Fortunately, in this country, a great deal is changing for same-sex couples, with more and more people finding harassment of gay and lesbian Americans unacceptable. Even more importantly, discrimination against gay and lesbian couples is becoming increasingly viewed as antithetical to our nation's founding principles of freedom and incongruent with the tenets of our constitution.
In less than three weeks, on March 26, 2013, the Supreme Court will hear arguments regarding Proposition 8, which bans same-sex marriage in California. A day later the court will weigh the constitutionality of Section 3 of the Defense of Marriage Act (DOMA), which prohibits the federal government from recognizing same-sex marriages.
We can't all be lawyers, lobbyists, politicians or plaintiffs in the fight for civil rights for the LGBTQ community, but we can still play a part in this historic moment. We can show our support for equality with our humanity. The very act that is often so challenging for same-sex couples is also a potentially powerful show of solidarity.
On March 26, whether you are gay or straight, do something simple yet courageous. Kiss someone you love and share your kiss with the world. Tell everyone, "I kiss for equality."
In response to my previous blog post, "The Supreme Kiss: Let's Kiss Inequality Goodbye," one man wrote:
My partner and I kiss hello and goodbye as naturally as drinking water. I suggest this affection is exactly what people need to see...mostly because [it is] part of the natural flow of daily life. If a person finds it objectionable, it's up to that person to deal with it on his or her own because, after all, it was just a routine kiss between loved ones.
Kissing is as effortless as breathing, a part of daily life that requires no thought, just heart. Whether you are straight or gay, it means exactly the same thing. A kiss symbolizes connection. It represents a union that is greater than yourself.

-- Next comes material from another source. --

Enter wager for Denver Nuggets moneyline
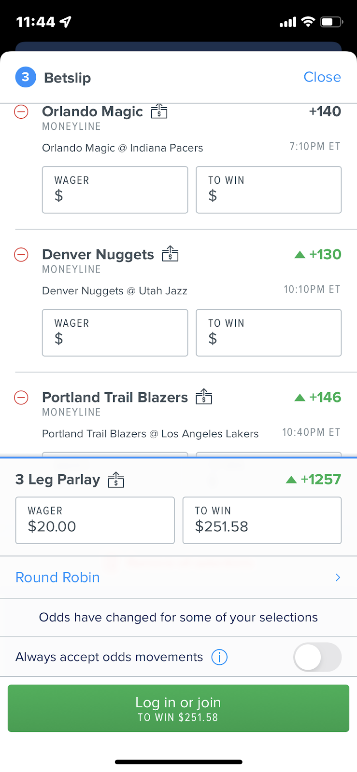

But kissing also takes courage. Whether you are kissing a lover goodbye or your 5-year-old hello, it requires you to embrace another spirit and reveal some of your own. In some circumstances it requires you to take a stand.
More than ever, powerful voices are expressing their support for gay rights and, at this particular moment, for gay marriage. Last week more than 200 companies contributed to an amicus brief asking the Supreme Court to strike down DOMA. More than 100 prominent Republicans asked the court to overturn Proposition 8. Of greatest significance, the Obama administration made its own case, urging the court not only to declare DOMA unconstitutional but also Proposition 8.

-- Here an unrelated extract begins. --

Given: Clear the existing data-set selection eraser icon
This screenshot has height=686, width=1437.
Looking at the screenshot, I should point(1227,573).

The Tampa Bay Times wrote, "The tide is moving in one direction, toward the legal approval of marriage equality. As recognized by powerful people and institutions who are now making a public stand, it is a civil right whose time has come."
It is time to make a public stand. It is time for us all to show the Supreme Court that we are ready to evolve as a nation and grant every citizen the right to pursue life, liberty and happiness. It is time to kiss inequality goodbye.
On March 26, let's do that.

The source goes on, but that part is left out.